- **Your objective**:
Rewrite every line of the listing below as a numbered list, skipping blank lines and leaving out the pictures.

Source data
===
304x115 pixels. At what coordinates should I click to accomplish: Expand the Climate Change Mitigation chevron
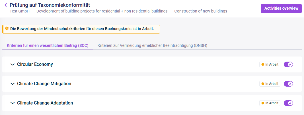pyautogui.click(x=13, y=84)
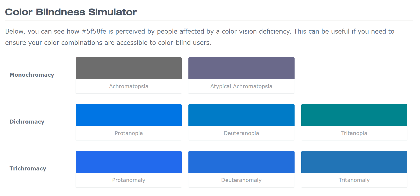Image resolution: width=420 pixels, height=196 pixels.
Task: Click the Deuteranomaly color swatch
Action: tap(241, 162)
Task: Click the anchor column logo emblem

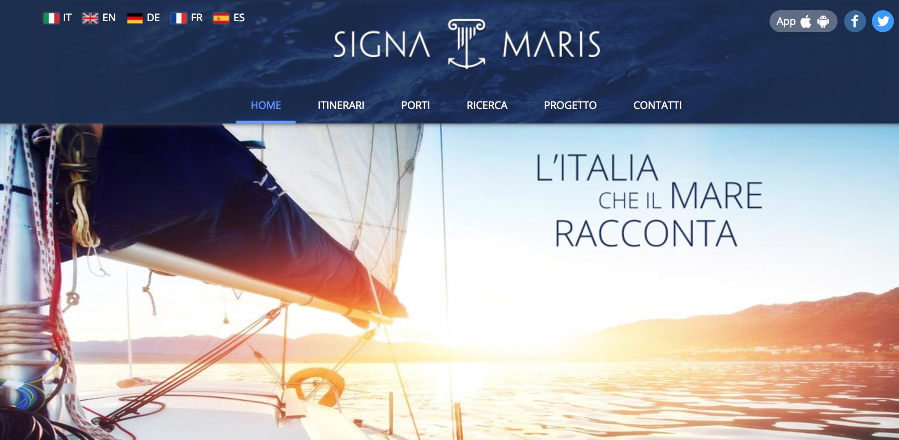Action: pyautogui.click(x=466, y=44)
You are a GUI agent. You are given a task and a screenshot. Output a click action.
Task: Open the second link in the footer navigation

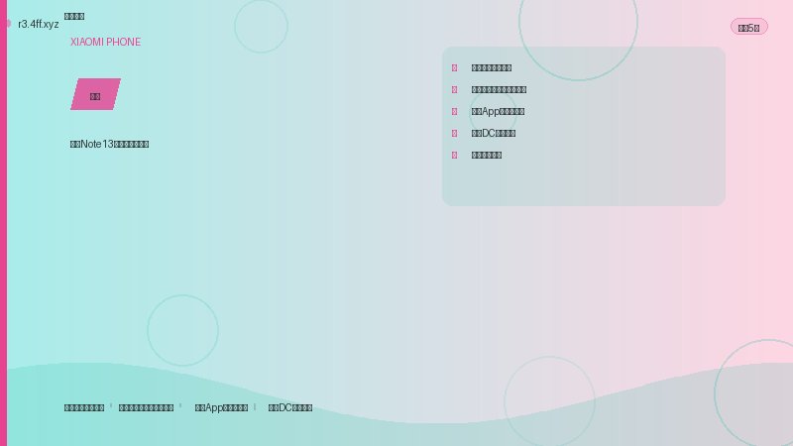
===
- **Correct result**:
1. 304x115 pixels. At what coordinates should I click to accomplish: Expand the Climate Change Mitigation chevron
2. pyautogui.click(x=13, y=84)
3. Image resolution: width=420 pixels, height=196 pixels.
4. Task: Click the Deuteranomaly color swatch
5. Action: tap(241, 162)
6. Task: Click the anchor column logo emblem
7. Action: pyautogui.click(x=466, y=44)
8. You are a GUI agent. You are given a task and a screenshot. Output a click action.
9. Task: Open the second link in the footer navigation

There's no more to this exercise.